■ **GOAL OF THE EXERCISE**: Repeat each entry word for word.

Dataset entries
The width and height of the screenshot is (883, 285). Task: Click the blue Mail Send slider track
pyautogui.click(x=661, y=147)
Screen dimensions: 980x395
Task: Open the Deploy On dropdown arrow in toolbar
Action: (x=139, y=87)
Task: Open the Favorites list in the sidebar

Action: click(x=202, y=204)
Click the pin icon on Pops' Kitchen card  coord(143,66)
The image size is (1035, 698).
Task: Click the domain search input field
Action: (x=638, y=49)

■ **COMPLETED TASK**:
The width and height of the screenshot is (883, 285). Task: Click the blue Mail Send slider track
pyautogui.click(x=661, y=147)
Screen dimensions: 980x395
Task: Open the Deploy On dropdown arrow in toolbar
Action: (x=139, y=87)
Task: Open the Favorites list in the sidebar

Action: click(x=202, y=204)
Click the pin icon on Pops' Kitchen card  coord(143,66)
The image size is (1035, 698).
Task: Click the domain search input field
Action: (x=638, y=49)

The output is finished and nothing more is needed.